All ISS systems continue to function nominally, except those noted previously or below.

Before breakfast and exercise, CDR Padalka, FE-1 Barratt & FE-2 Wakata each completed a 10-min session with the periodic Russian MedOps test "Hematokrit" (MO-10), which measures the red cell count of the blood, with one of them acting as CMO (Crew Medical Officer, Russian: “Examiner”). It was the first session for the three of them. [The blood samples were drawn from a finger with a perforator lancet, then centrifuged in two microcapillary tubes in the M-1100 kit’s minicentrifuge, and its hematocrit value was read off the tubes with a magnifying glass. It is a well-known phenomenon of space flight that red blood cell count (normal range: 30-45%) tends to go down over time. After the exam, the data were saved in the IFEP software (In-Flight Examination Program) on the MEC (Medical Equipment Computer), and Padalka stowed the equipment.]

In the US Airlock (A/L), Mike Barratt set up the A/L spacesuit cooling loop and EMU (Extravehicular Mobility Unit) #3011 for their final post-15A scrubbing and iodination which includes filtering ionic & particulate matter (via a 3-micron filter), then reconfiguring the cooling loops and starting a ~2h biocide filtering. [In a modification of previous procedure, the EMU’s battery (#2076) was discharged in-suit while powering the scrub, since BCMs (Battery Charger Modules) 3 & 4 are currently No-Go due to a previous over-discharge of a battery. After initiating the procedure, Mike was to let it run until the ground informed him of full battery discharge. The EMU was then to be returned to SCU (Service & Cooling Umbilical) power.]

Wakata also started a new procedure on the potable water equipment, consisting of a daily flushing of the PWD (Potable Water Dispenser) ambient line with ~50mL of water (unless at least this amount has been dispensed for other activities during the day). PWD water is currently cleared only for hygienic use. [While final analysis of the PWD sample results on the ground is still pending, experts recommend keeping water flowing in the line daily to help control microbial growth.]

CDR Padalka meanwhile set up the hardware for the Russian MBI-21 PNEVMOKARD experiment and conducted the session, his first, which forbids moving or talking during data recording.
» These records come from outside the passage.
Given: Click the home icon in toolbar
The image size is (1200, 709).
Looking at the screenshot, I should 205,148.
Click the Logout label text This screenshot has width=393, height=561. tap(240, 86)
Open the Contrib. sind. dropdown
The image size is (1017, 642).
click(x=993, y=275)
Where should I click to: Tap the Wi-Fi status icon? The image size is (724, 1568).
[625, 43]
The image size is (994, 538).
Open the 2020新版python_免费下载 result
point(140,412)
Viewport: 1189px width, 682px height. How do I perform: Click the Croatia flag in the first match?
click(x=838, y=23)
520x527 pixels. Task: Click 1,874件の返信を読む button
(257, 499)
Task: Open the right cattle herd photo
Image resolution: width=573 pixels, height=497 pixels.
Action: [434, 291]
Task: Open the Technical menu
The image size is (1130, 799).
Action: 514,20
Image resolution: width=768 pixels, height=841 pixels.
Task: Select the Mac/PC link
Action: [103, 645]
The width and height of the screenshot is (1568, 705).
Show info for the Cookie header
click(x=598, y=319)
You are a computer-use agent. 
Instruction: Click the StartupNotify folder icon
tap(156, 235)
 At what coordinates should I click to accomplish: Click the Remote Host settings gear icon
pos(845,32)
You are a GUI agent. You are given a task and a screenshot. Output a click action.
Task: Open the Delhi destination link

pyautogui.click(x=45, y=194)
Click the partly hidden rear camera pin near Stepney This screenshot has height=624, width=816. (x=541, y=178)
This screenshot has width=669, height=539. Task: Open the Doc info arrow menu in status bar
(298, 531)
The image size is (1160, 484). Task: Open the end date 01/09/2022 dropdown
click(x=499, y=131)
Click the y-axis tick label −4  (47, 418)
The experiment is controlled from the RSE-med A31p laptop, equipped with new software, and uses the TENZOPLUS sphygmomanometer to measure arterial blood pressure. The experiment was then closed out and the test data stowed for return to the ground. [PNEVMOKARD (Pneumocard) attempts to obtain new scientific information to refine the understanding about the mechanisms used by the cardiorespiratory system and the whole body organism to spaceflight conditions. By recording (on PCMCIA cards) the crewmember’s electrocardiogram, impedance cardiogram, low-frequency phonocardiogram (seismocardiogram), pneumotachogram (using nose temperature sensors), and finger photoplethismogram, the experiment supports integrated studies of (1) the cardiovascular system and its adaptation mechanisms in various phases of a long-duration mission, (2) the synchronization of heart activity and breathing factors, as well as the cardiorespiratory system control processes based on the variability rate of physiological parameters, and (3) the interconnection between the cardiorespiratory system during a long-duration mission and the tolerance of orthostatic & physical activities at the beginning of readaptation for predicting possible reactions of the crewmembers organism during the their return to ground.]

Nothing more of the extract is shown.